Take the convention of spherical coordinates for mathematics defined here. It's convention that $\phi$ should range at most from $[0,\pi]$ and $\theta$ from $[0,2\pi]$. Suppose I wanted to integrate over the upper unit hemisphere. The conventional way of doing so would be to use the bounds $\theta \in [0, 2\pi], \phi \in [0, \pi/2]$, which yields for the function $\sin\phi$,
$$\int_{0}^{\frac{\pi}{2}}\int_{0}^{2\pi}\sin\phi\ d\theta d\phi = 2\pi$$
Suppose I am a rebel and want to integrate over the same region in a different way. My understanding of the range convention on $\phi$, $[0,\pi]$, is to avoid accidentally counting the same points on a surface twice. I'll attempt to avoid this mistake by only using the range of $\theta$ to be $[-\pi/2, \pi/2]$, and I want $\phi \in [-\pi/2, \pi/2]$.

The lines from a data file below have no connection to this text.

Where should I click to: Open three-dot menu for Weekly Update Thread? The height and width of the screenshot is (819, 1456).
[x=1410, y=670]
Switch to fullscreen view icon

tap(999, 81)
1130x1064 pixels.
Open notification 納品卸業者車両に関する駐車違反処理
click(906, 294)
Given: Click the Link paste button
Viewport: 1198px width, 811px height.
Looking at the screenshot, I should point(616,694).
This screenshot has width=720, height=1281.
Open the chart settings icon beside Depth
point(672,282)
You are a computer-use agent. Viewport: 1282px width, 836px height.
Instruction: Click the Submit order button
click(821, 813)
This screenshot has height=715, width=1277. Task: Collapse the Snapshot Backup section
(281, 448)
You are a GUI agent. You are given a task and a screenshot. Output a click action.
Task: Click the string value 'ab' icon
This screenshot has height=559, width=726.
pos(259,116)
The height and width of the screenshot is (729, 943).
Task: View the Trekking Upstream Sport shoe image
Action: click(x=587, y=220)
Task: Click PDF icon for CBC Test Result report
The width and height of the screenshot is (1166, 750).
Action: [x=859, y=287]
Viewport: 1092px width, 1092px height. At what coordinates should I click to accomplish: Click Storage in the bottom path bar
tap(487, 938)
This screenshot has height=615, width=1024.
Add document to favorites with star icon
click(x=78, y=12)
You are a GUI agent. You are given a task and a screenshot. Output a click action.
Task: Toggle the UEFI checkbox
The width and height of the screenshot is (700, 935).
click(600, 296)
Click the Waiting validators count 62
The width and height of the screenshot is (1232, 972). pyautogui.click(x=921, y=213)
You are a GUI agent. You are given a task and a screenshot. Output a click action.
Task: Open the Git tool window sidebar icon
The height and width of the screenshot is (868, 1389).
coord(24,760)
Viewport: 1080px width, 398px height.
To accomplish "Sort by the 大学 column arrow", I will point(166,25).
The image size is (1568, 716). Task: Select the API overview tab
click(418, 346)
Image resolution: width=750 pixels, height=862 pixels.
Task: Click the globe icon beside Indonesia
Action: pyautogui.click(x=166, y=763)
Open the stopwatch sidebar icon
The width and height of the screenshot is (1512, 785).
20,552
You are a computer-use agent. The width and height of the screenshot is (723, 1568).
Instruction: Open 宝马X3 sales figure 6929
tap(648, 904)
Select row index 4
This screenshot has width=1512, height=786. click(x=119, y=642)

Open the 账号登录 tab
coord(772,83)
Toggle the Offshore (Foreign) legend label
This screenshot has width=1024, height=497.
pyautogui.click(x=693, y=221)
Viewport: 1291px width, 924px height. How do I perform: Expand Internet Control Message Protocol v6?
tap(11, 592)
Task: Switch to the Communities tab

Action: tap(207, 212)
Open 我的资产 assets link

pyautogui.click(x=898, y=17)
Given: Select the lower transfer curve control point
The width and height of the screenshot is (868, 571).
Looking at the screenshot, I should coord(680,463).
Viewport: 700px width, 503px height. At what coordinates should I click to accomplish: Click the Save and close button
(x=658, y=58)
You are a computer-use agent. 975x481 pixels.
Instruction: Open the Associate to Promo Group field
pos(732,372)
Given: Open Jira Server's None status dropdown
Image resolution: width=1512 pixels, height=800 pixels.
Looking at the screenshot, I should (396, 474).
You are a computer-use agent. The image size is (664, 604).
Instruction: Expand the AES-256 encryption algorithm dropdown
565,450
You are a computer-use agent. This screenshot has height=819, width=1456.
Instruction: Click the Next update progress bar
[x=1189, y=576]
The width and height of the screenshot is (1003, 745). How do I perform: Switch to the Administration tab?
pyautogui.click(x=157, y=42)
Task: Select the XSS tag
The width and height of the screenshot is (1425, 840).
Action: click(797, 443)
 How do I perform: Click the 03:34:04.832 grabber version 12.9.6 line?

$$\int_{-\frac{\pi}{2}}^{\frac{\pi}{2}}\int_{-\frac{\pi}{2}}^{\frac{\pi}{2}}\sin\phi\ d\theta d\phi = 0$$
Given that the integral over these different bounds (which I think should still yield the upper unit hemisphere) is a different answer, I'm led to believe there must be a better reason for the $\phi$ constraint.
Why do these integrals yield different answers?
The area element on the unit sphere is $|\sin\phi| d\theta d\phi$, not $\sin\phi \, d\theta d\phi$. But you don't have to worry about the absolute value signs if you only use $\phi \in [0,\pi]$.